Frank Day
Frank Day

Thirty-four years after he opened the first Old Chicago restaurant, a downtown Boulder eatery that started a $382 million restaurant group, local businessman Frank Day knew it was time to loosen his grasp and relinquish the reins.

Louisville-based Rock Bottom Restaurants Inc. -- Day's 141-unit restaurant chain that included the brands of Old Chicago, ChopHouse and Rock Bottom -- had grown too capital-constrained during the past two years.

Rock Bottom Restaurants was in desperate need of some kind of infusion to keep his creation going.

"Our main loans were due this year, and it became apparent that in order for the company to move forward, we needed to improve our capital structure," he said.

That problem was solved on Monday when a New York private equity firm closed on the acquisitions of both Rock Bottom Restaurants and Chattanooga, Tenn.-based Gordon Biersch Brewery Restaurant Group. Centerbridge Capital Partners L.P., the equity firm boasting $12 billion under management, concurrently announced plans to combine the two operators of casual brewpub-focused restaurants to create CraftWorks Restaurants and Breweries Inc.

The full financial terms of the deal were not disclosed. Centerbridge entered into a $150 million credit facility to support the transaction, CraftWorks officials said in the announcement.

Industry reports from Technomic Inc. put Rock Bottom Restaurants and Gordon Biersch's 2009 sales at $381.7 million and $107.7 million, respectively.

Aside from the "substantial" purchase price, Day said he felt secure in relinquishing the ownership of Rock Bottom Restaurants because of the existence of some history between his firm and Gordon Biersch and also Centerbridge's track-record.

"(Centerbridge officials) have a good record with being partners with companies they get involved with," Day said. "... We didn't want to sell out. We wanted to continue."

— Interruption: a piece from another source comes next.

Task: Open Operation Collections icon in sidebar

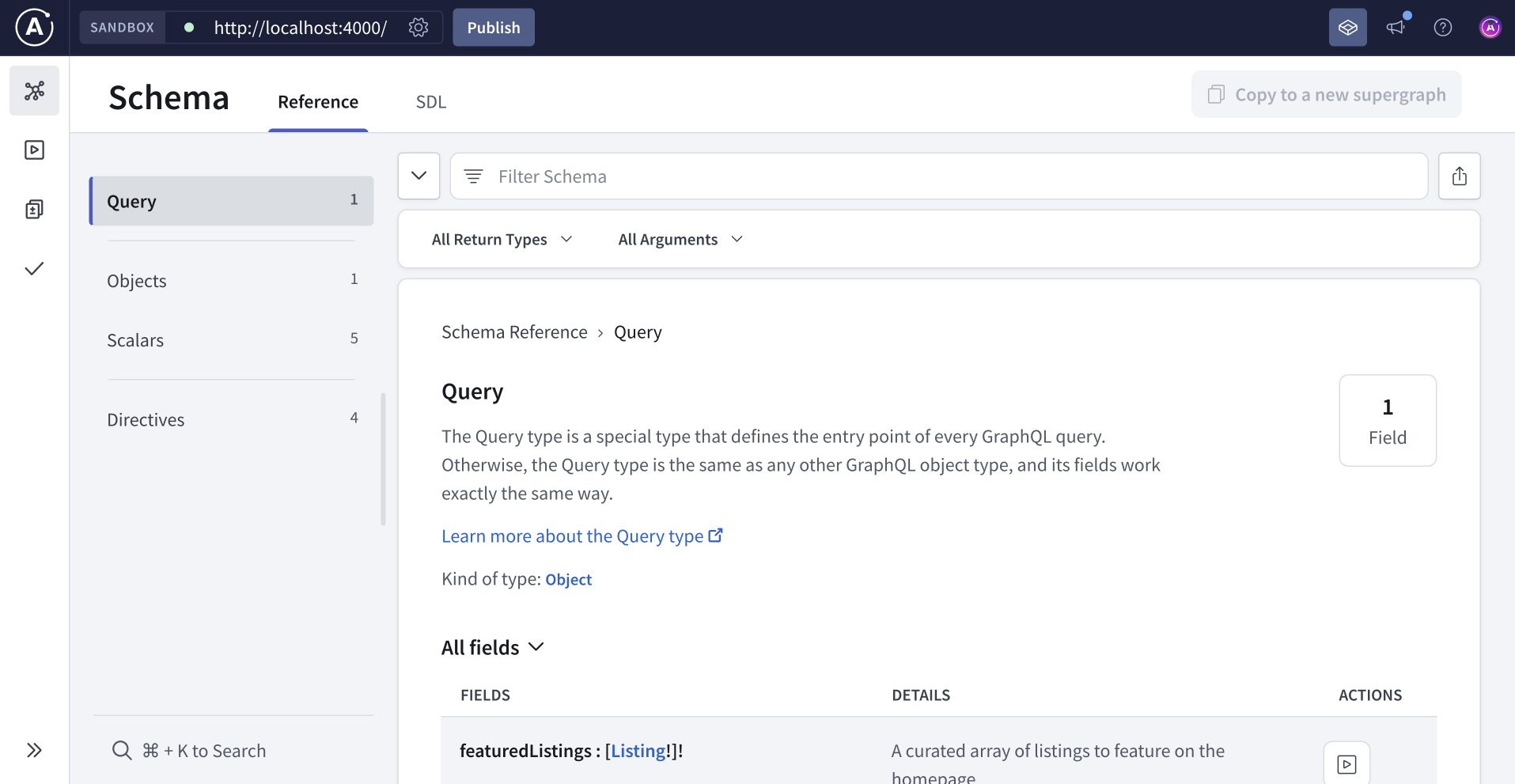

As a result of the deal, Day transitioned from chief executive officer to chairman, a role in which he expects to be quite active. He'll work close to a familiar face in CraftWorks CEO Allen Corey, Gordon Biersch's CEO who previously headed Big River Breweries. In the '90s, Rock Bottom owned half of Big River Breweries.

After noting all of the above, Day expressed some certainty that the effects of the combination would not be negative. No restaurants are expected to close or be re-branded in the immediate time frame and CraftWorks plans to have headquarters operations in both Chattanooga and Louisville for at least the near-term, he said.

How everything will pan out in the long haul, Day said he doesn't know.

Most of the changes, he added, will be more operations-focused and mostly be behind the scenes.

Local and national industry experts say they don't expect an acquisition such as this to result in restaurant closures. Established brands such as Old Chicago, the analysts add, should remain.

"The most interesting thing I thought is (they're keeping) two separate headquarters and seemingly run these as two separate companies to some extent," said John Imbergamo, a Denver-based restaurant consultant. "That's not the typical way to merge two companies."

Putting Rock Bottom Restaurants and Gordon Biersch under the same umbrella could strengthen the restaurant group's competitive positioning among a casual dining sector well-worn by the economic downturn, said Ron Paul, president and founder of Technomic.

The combination also comes after two quarters that seem to show a bottoming-out and possible uptick in the casual dining sector, he said.

"The concepts are different, but they're still 'similar,'" he said. "I think it's an interesting combination because there should be some synergies."

For Day, the decision to sell wasn't an easy one.

"I think there's always some bittersweet to any decision, but I think the part I'm a little sad about is to see the Rock Bottom company, as a separate entity, come to an end," Day said.But the 78-year-old businessman -- who jokes that he's "not in a rocking chair anytime soon" and one who has his hands in area establishments such as the Hotel Boulderado, the Walrus, the Rialto Café and the Table Mountain Inn -- said he knows business is business sometimes.

"You know you never stay the same in any business," he said. "You have to keep moving."